The Kitchen Triangle
The concept of the kitchen triangle dates back to the 1930s and was based on one person working efficiently in a small separated kitchen space. It is a triangular workflow model effectively connecting the fridge, cooker and sink with spacing parameters and limited traffic through the triangle.
There are benefits to adopting the triangle rule in kitchen design, but it also has its limitations. It is definitely something that is more practicality focused rather than used for aesthetics. The kitchen triangle promotes ease of circulation without obstruction, allowing you to move seamlessly and easily between working areas of the kitchen. It is in mind when we approach kitchen design, along with other design principles and the client brief. It is a good design principle but sometimes not ideal for multiple cooks using the space or for every spatial layout.
We believe that the biggest thing that is ‘breaking the rules’ of the kitchen triangle is the changing needs of the modern family and how they use the kitchen space. Cooking is no longer, or not always, the responsibility of one person in the household, with modern kitchens being a multi-function space. And because many families might now have more than one cook operating at a time, the three points of the triangle are now likely to be ‘working zones’ within a kitchen. These zones include a cooking zone, cleaning zone, preparation zone, storage zone etc. By creating zones within your kitchen space these can be applied to any size or shape of kitchen and allow for multiple cooks within your kitchen.
Weststyle’s objective when designing a kitchen is to translate our client’s aesthetic desires and lifestyle habits and routines into an efficient, well-functioning, beautiful space. Our focus is to listen to our clients and offer unique solutions and interesting material combinations to create usable spaces that are pleasant to inhabit. Every kitchen is different, in its’ relationship with the spaces around it and how it is used every day. Recent projects have seen galley kitchens, U-shaped kitchens, large island benches, sculleries, hidden pantry spaces, appliance nooks and more. They all work harmoniously within the home allowing for ease of circulation and busy lifestyles.

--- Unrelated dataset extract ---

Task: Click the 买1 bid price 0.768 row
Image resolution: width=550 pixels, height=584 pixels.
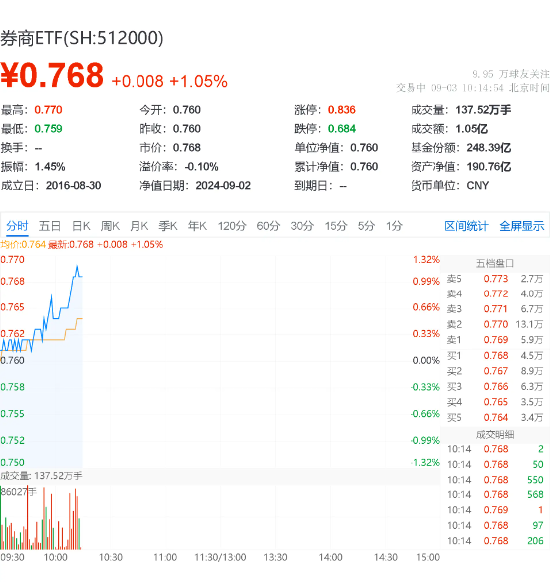Action: 495,356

Kitchens are no longer just being used as a space to prepare and cook food, they are often seen as the centre of the home, a gathering spot, which may incorporate additional spaces, such as a Bar or Study Nook. As we have been seeing over the last few years, clients today are wanting large feature island benches and open concept Kitchens with plenty of storage, so the triangle ‘rule’ is often tweaked to suit the individual.